PROVIDED RECORDS section start

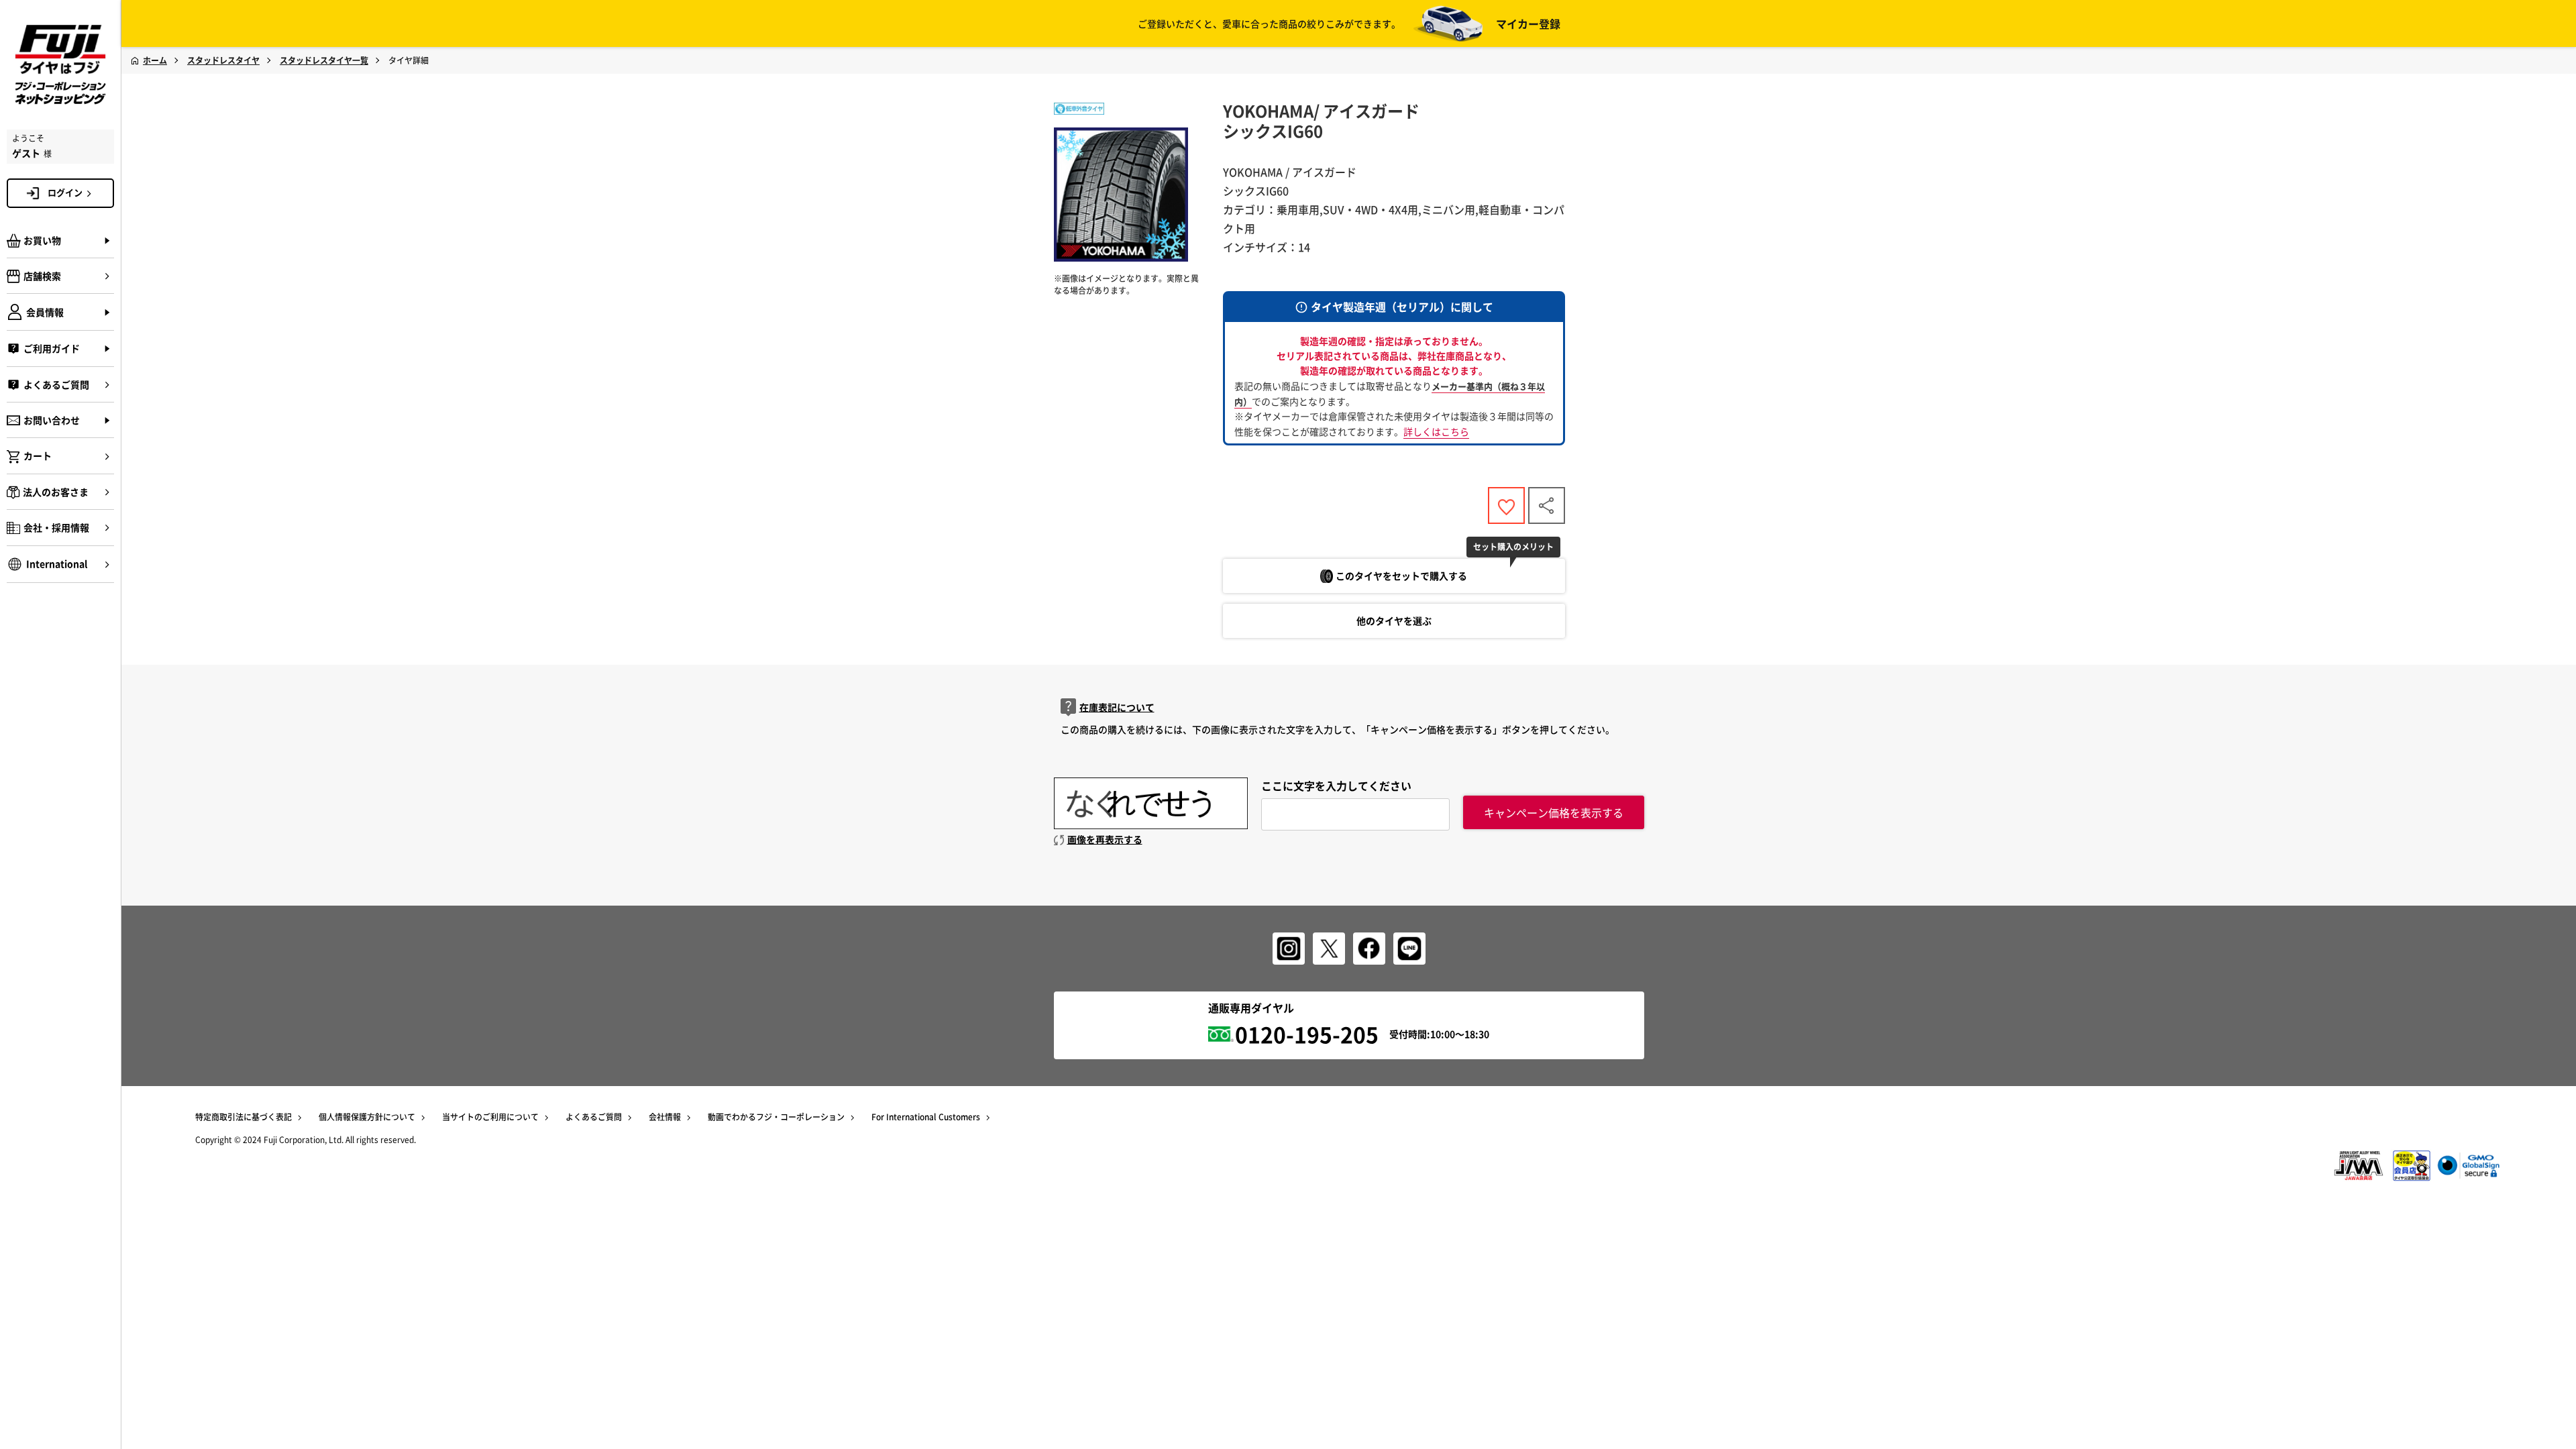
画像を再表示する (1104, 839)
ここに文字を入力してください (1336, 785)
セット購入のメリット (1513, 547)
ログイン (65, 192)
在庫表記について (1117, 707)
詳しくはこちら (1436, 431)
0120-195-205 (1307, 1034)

PROVIDED RECORDS section end
PROVIDED RECORDS section start

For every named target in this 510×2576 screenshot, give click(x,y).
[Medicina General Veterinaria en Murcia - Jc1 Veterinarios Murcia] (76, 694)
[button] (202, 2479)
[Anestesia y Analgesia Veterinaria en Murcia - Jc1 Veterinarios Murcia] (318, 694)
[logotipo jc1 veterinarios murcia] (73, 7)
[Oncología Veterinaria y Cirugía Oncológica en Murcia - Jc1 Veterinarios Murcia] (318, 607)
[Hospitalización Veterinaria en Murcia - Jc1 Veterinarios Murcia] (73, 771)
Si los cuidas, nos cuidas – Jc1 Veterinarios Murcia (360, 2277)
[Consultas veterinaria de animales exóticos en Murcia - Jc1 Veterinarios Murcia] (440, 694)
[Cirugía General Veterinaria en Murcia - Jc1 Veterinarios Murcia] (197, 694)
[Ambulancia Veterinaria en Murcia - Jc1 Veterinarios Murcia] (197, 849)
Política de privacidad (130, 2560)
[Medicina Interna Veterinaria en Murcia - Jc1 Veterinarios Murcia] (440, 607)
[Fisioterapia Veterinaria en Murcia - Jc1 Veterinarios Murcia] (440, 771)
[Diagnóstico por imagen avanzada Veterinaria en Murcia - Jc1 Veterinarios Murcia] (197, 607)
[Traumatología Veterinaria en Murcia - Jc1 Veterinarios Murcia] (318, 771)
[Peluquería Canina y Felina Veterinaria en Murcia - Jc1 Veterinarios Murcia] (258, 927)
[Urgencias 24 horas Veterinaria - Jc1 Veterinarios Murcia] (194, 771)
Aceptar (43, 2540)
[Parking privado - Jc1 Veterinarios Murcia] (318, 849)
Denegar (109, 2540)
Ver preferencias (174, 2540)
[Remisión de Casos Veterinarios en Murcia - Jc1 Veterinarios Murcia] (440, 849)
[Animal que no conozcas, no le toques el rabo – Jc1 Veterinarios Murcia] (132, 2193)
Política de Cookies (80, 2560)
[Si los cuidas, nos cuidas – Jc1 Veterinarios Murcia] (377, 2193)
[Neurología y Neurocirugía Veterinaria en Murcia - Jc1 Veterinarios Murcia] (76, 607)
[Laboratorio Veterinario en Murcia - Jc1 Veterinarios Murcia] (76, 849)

PROVIDED RECORDS section end

A verbatim transcription is needed of the lines above, starting at the line with "[Si los cuidas, nos" and ending at the line with "[Laboratorio Veterinario en", both included, and of nothing else.

_SOLUTION_
[Si los cuidas, nos cuidas – Jc1 Veterinarios Murcia] (377, 2193)
[Neurología y Neurocirugía Veterinaria en Murcia - Jc1 Veterinarios Murcia] (76, 607)
[Laboratorio Veterinario en Murcia - Jc1 Veterinarios Murcia] (76, 849)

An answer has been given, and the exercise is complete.